Coronavirus e tamponi, che fare con i bambini?

25 Marzo 2020
Coronavirus e tamponi, che fare con i bambini?

L’Organizzazione mondiale della sanità continua a dire che bisognare fare più test possibili. In alcune zone del paese si teme di non stare ancora eseguendo uno screening accurato e capillare.

Il Covid-19 non arretra, specie in alcune zone del paese. Si fa un gran parlare da sempre della gestione più o meno adeguata dell’epidemia e delle differenze con altri paesi come la Corea del Sud che ha attuato un metodo duplice: da un lato uso massiccio della tecnologia, con l’aiuto di app per monitorare i contagiati; dall’altro tamponi a tappeto per avere un’idea precisa delle effettive proporzioni della diffusione.

Quest’ultima è una nota dolente e gli stessi studiosi – così come le regioni – si dividono tra chi pensa di dover adottare il “modello Corea del Sud” e chi predica una maggior parsimonia in termini di test, perché i laboratori non riuscirebbero ad analizzarne in quantità eccessiva. Tra chi chiede di fare di più ci sono i rappresentanti sindacali della pediatria di Parma e provincia, come appare chiaro da una nota dell’agenzia di stampa Adnkronos, che riporta il testo di una lettera inviata al presidente della regione Emilia Romagna Stefano Bonaccini e al commissario all’emergenza Sergio Venturi.
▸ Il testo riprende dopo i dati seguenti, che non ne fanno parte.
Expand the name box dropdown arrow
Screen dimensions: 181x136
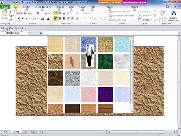tap(27, 33)
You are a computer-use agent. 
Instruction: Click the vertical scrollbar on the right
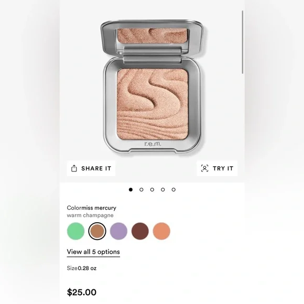[x=242, y=42]
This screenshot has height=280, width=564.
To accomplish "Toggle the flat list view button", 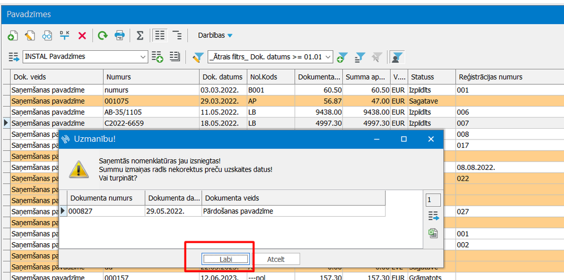I will (160, 36).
Si chiede di adottare “misure più mirate al contenimento dell’emergenza Covid-19, che interessino i soggetti in età pediatrica, meno a rischio per le conseguenze del virus ma comunque potenziali portatori del contagio“. Fin dall’inizio, infatti, si è sempre sostenuto che i bambini non siano particolarmente soggetti al contagio e, in ogni caso, il Coronavirus si manifesta nei piccoli in forma lieve. Non c’è da preoccuparsi per loro, insomma. Ma se fossero tra gli asintomatici in grado di contagiare gli altri, magari adulti e anziani, che sono invece la categoria più fragile? È proprio il dubbio che i rappresentanti sindacali della Pediatria di Parma e provincia si pongono. La soluzione proposta ai vertici regionali è proprio quella di eseguire tamponi anche su “tutti i bambini e adolescenti con sintomi infettivi acuti”, finora esclusi dallo screening, e “una indagine di sieroprevalenza a tutto il personale sanitario esposto a casi positivi“.

“Dato il numero di casi da Covid-19 molto elevato nella provincia di Parma, come pure il tasso di letalità – è scritto nella lettera – la scelta finora seguita di non effettuare tamponi a bambini con febbre e/o sintomi simil-influenzali lievi e moderati può favorire la diffusione della malattia all’interno dei nuclei familiari. L’isolamento domiciliare di un soggetto di età pediatrica è comprensibilmente molto difficile, dato che i minori devono essere accuditi da un adulto”.